▶ Your tasks
1. Answer these from the excerpt on the Chinese novel:
(a) In what year was Yu Yue's revised version republished?
(b) In what century is the story set?
(c) According to Lu Xun, how many sequels had the novel spawned by 1924?
2. Please continue the excerpt on the Chinese novel from its last sentence.

▶ Page excerpt
* START *

The Tale of Loyal Heroes and Righteous Gallants (忠烈俠義傳), also known by its 1883 reprint title The Three Heroes and Five Gallants (三俠五義), is an 1879 Chinese novel based on storyteller Shi Yukun's oral performances. The novel was later revised by philologist Yu Yue and republished in 1889 under the title The Seven Heroes and Five Gallants (七俠五義), with the story essentially unaltered.

Set in 11th-century Song dynasty, the story detailed the rise of legendary judge Bao Zheng to high office, and how a group of youxia (knights-errant)—each with exceptional martial talent and selfless heroism—helped him fight crimes, oppression, corruption and rebellion. It was one of the first novels to merge the gong'an (court-case fiction) and the wuxia (chivalric fiction) genres.

Praised for its humorous narration and vivid characterizations, the novel has enjoyed huge readership: it spawned two dozen sequels by 1924 (according to Lu Xun) and served as the thematic model of allegedly over 100 novels in the late Qing dynasty. Even in the modern era, the tales have been continuously reenacted in popular cultural mediums, including oral storytelling, operas, films and TV dramas.

* END *

Item position entries

* START *

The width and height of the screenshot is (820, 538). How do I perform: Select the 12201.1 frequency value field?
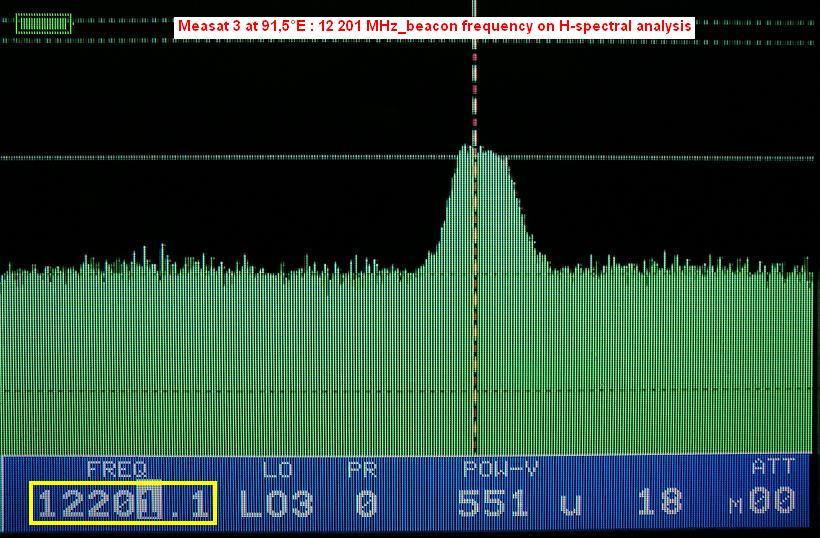[x=123, y=503]
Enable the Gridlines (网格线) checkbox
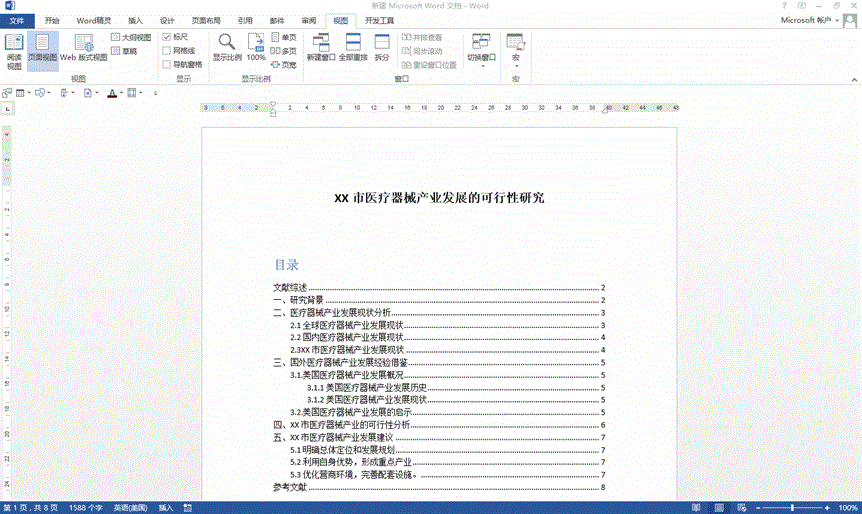The width and height of the screenshot is (862, 514). [x=167, y=50]
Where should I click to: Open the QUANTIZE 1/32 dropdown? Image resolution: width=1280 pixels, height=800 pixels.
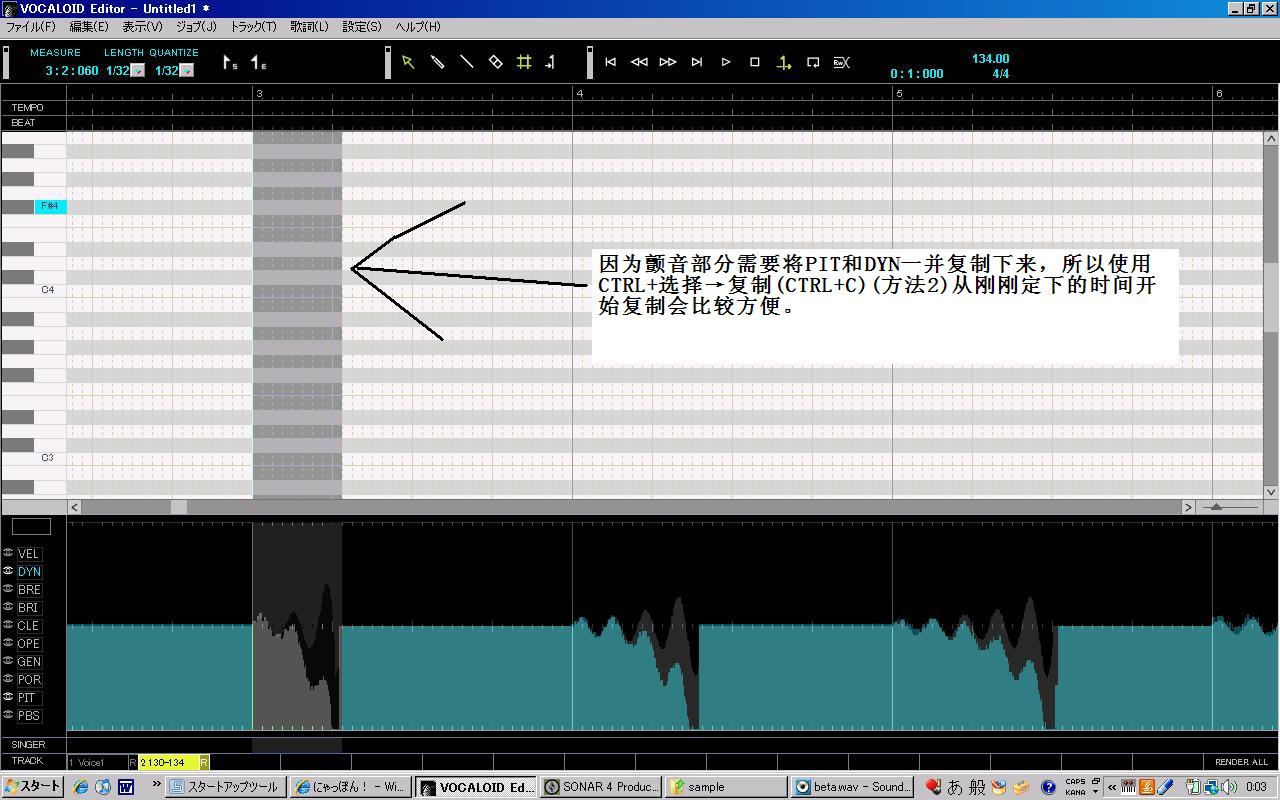(187, 71)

* END *

▶ Answers to the problems
1.
(a) 1889
(b) The 11th century
(c) Two dozen

2.
Textual evolution

Shi Yukun's storytelling and transcripts
Shi Yukun was a storyteller who performed in Beijing, the Qing dynasty capital, between 1810 and 1871. He gained particular fame telling the legends of Song dynasty official Bao Zheng (999–1062), also known as Bao Longtu (包龍圖; "Dragon-Pattern Bao"). Shi's performances, accompanied by sanxian (lute) playing, would attract audience of thousands. This story proved so popular that publishing houses and sellers began acquiring hand-written manuscripts to be circulated and sold. One such copy, apparently a transcript of another storyteller's oral narratives, contained this reference of Shi (translated by Susan Blader):

These early handwritten copies were known as Bao Gong An (包公案; The Cases of Lord Bao) or Longtu Gong'an (龍圖公案; The Cases of Longtu or The Cases of the Lord of the Dragon Pattern), sharing titles with 16th-century Ming dynasty collections. A later version known as Longtu Erlu (龍圖耳錄; Aural Record of Longtu), dating as early as 1867 and without singsong verses and nonsense remarks, was clearly written down from memory by someone who heard Shi's live performances. Another source mentions a  (祥樂亭) and a Wen Liang (文良) who "would every day go and listen to the telling of the story and after returning home together write it down comparing notes." Wen Liang was one of the biggest book collectors in 19th-century Beijing and clearly an elite member of the society.

The Tale of Loyal Heroes and Righteous Gallants (1879)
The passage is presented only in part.